Paul Goble
Staunton, April 18 – Following international criticism of its approach to the Ukrainian Orthodox Church which until 2022 was part of the Moscow Patriarchate and controlled by Russia but which since that time has become pro-Ukrainian, Kyiv appears set to accept coexistence between that church and the autocephalous Orthodox Church of Ukraine.

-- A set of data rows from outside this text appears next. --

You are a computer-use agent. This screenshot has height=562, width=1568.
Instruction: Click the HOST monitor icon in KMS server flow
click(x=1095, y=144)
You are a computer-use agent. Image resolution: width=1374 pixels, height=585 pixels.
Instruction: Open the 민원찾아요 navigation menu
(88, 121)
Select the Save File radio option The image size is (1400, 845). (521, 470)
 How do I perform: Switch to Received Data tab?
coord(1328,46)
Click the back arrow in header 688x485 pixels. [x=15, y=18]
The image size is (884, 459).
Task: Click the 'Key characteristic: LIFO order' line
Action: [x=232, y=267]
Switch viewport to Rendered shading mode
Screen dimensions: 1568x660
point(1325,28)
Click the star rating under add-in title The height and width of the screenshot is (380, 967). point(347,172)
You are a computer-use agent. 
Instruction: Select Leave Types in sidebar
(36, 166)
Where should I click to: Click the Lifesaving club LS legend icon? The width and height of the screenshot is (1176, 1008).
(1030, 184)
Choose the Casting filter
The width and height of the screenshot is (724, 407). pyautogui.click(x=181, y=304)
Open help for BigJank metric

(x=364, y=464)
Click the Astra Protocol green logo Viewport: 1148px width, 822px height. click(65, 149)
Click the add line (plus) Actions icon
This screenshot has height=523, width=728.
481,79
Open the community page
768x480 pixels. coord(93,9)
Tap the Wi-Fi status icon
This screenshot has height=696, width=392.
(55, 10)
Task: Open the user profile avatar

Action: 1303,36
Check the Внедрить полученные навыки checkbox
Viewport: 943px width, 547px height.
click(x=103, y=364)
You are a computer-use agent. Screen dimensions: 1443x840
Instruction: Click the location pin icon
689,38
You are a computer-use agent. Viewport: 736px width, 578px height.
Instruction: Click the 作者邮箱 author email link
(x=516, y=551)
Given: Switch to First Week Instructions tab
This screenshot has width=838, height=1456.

That is the judgment of Novaya Gazeta journalist Aleksandr Soldatov on the basis of a recent statement by General Kyrylo Budanov who heads the Office of the President of Ukraine. He recently said that “coercive methods don’t work in the religious sphere” and that Kyiv should give the UOC time to fully integrate itself into Ukrainian life (novayagazeta.ru/articles/2026/04/18/moskovskaia-tserkov-vybiraet-ukrainu
According to Soldatov, this shift in Kyiv’s position “cannot fail to cause alarm in Moscow where the theme of ‘the persecution of canonical Orthodoxy’ has been actively used to define the objectives of the Special Military Operation including at the very highest levels.” But it will also worry those Ukrainians who don’t see the UOC as having fully broken with Moscow.
Most Ukrainian Orthodox leaders both in the UOC and the autocephalous OCU do not believe that the UOC can ever return to the role it played as an agency of Russian influence in Ukraine, however; and they are confident that each of these churches will survive, a likely indication that church life in Ukraine will be both freer and more diverse well into the future.